Festspielpräsidentin Helga Rabl-Stadler würdigte dieses Projekt: „Möge ,El Sistema‘ von Salzburg aus Weltkarriere machen!“ Rabl-Stadler verglich „El Sistema“ mit den Idealen der Festspielgründer – es gehe um die „Kraft der Kunst zur Veränderung der Gesellschaft zum Besseren.“

Auch der neue Salzburger Landeshauptmann Wilfried Haslauer griff bei seiner ersten Festspielrede diesen Gedanken auf, indem er die Kraft der Träume beschwor und Martin Luther Kings berühmten Satz „I have a dream“ zitierte. Haslauer an die Künstler: „Träumen Sie weiter! Wir, die Welt, brauchen Ihre Visionen!“

Wie alle Redner pries auch Kulturministerin Claudia Schmied die Idee von „El Sistema“. Diese Initiative stehe für Hoffnung. Schmied wünscht sich „neuen Optimismus, Zuversicht, ein gutes Selbstbewusstsein“. Schmied sagte aber auch, ausdrücklich an Finanzministerin Fekter adressiert: „Kunst und Kultur wollen ausreichend finanziert werden.“

Musik besiegt Gewalt

Offizieller Festredner war José Antonio Abreu, 74, der Gründer von „El Sistema“. Seine Hauptthese: Musik besiege Drogen, Gewalt und Armut. Künstlerische Erziehung sei daher von essenzieller Bedeutung. „Als Musiker und Künstler möchte ich vorschlagen, dass die Salzburger Festspiele in solidarischer Zusammenarbeit mit der UNESCO das weltweite ,Pädagogische Projekt‘ vorantreiben.“

Quasi als Beweis für Abreus Thesen spielten 190 junge Musiker aus Venezuela – das Youth Orchestra of Caracas – Werke der Jahresregenten Verdi und Wagner, aber auch von Alberto Ginastera und Bernstein – und begeisterten das Publikum.
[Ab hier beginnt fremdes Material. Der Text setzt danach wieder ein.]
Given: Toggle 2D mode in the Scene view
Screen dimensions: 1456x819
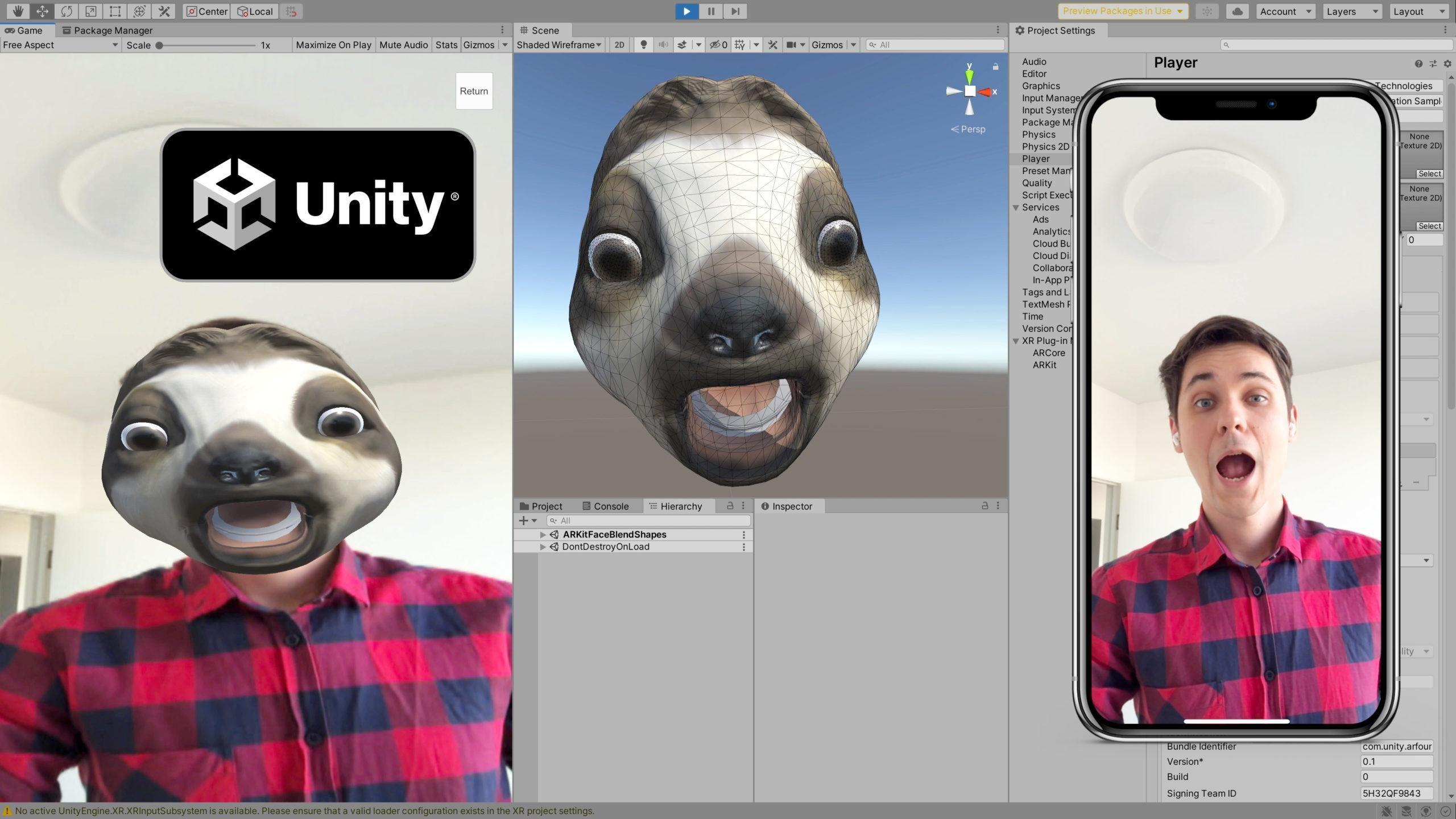Looking at the screenshot, I should tap(619, 44).
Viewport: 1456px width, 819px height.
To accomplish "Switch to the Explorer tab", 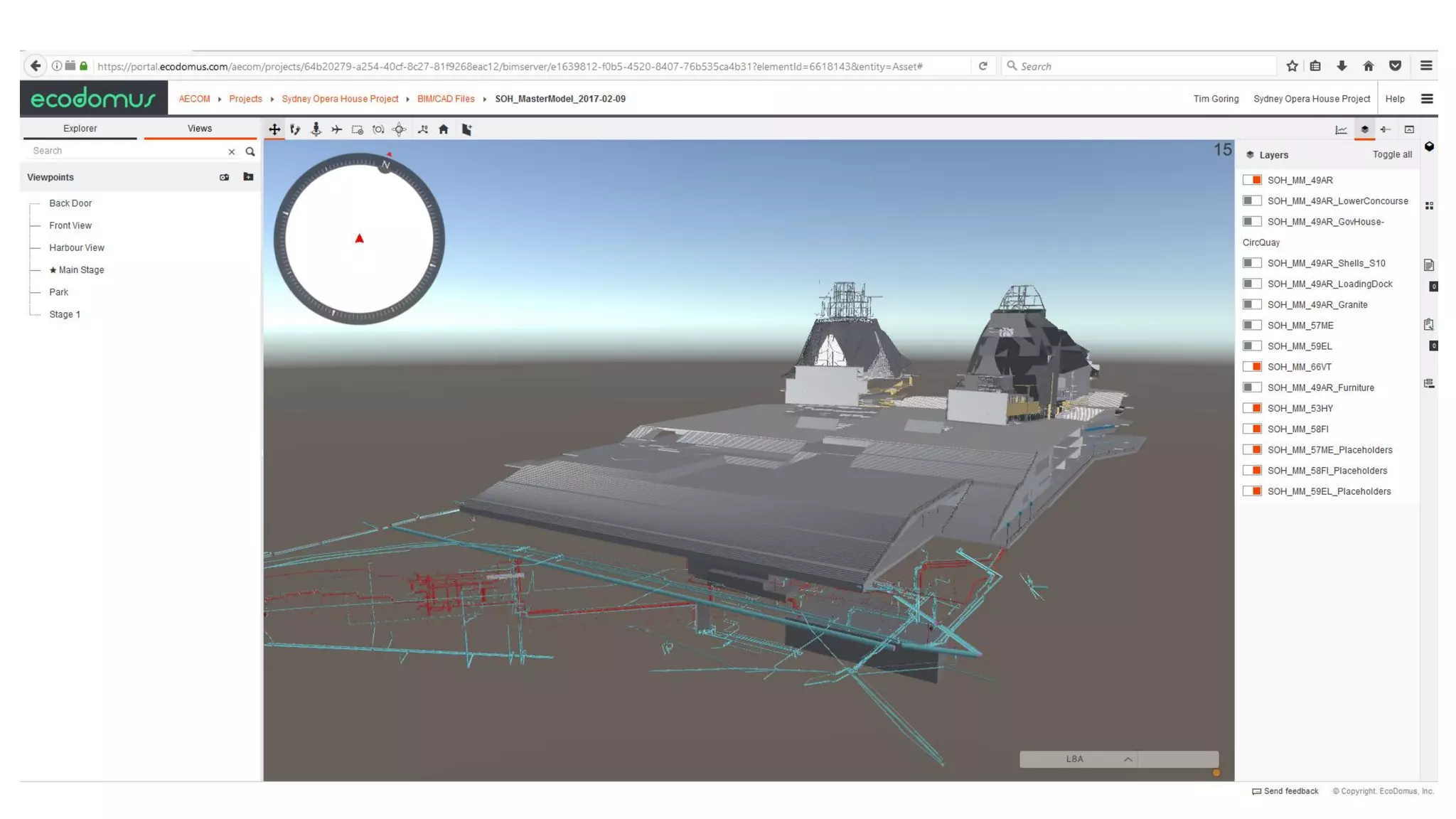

José Antonio Abreu, der in Venezuela in den vergangenen 38 Jahren Musikunterricht für etwa zwei Millionen junge Menschen aus meist schlechten sozialen Verhältnissen organisiert hat, stellte die moralische und gesellschaftspolitische Bedeutung seines Projekts erwartungsgemäß in den Mittelpunkt seiner Eröffnungsrede.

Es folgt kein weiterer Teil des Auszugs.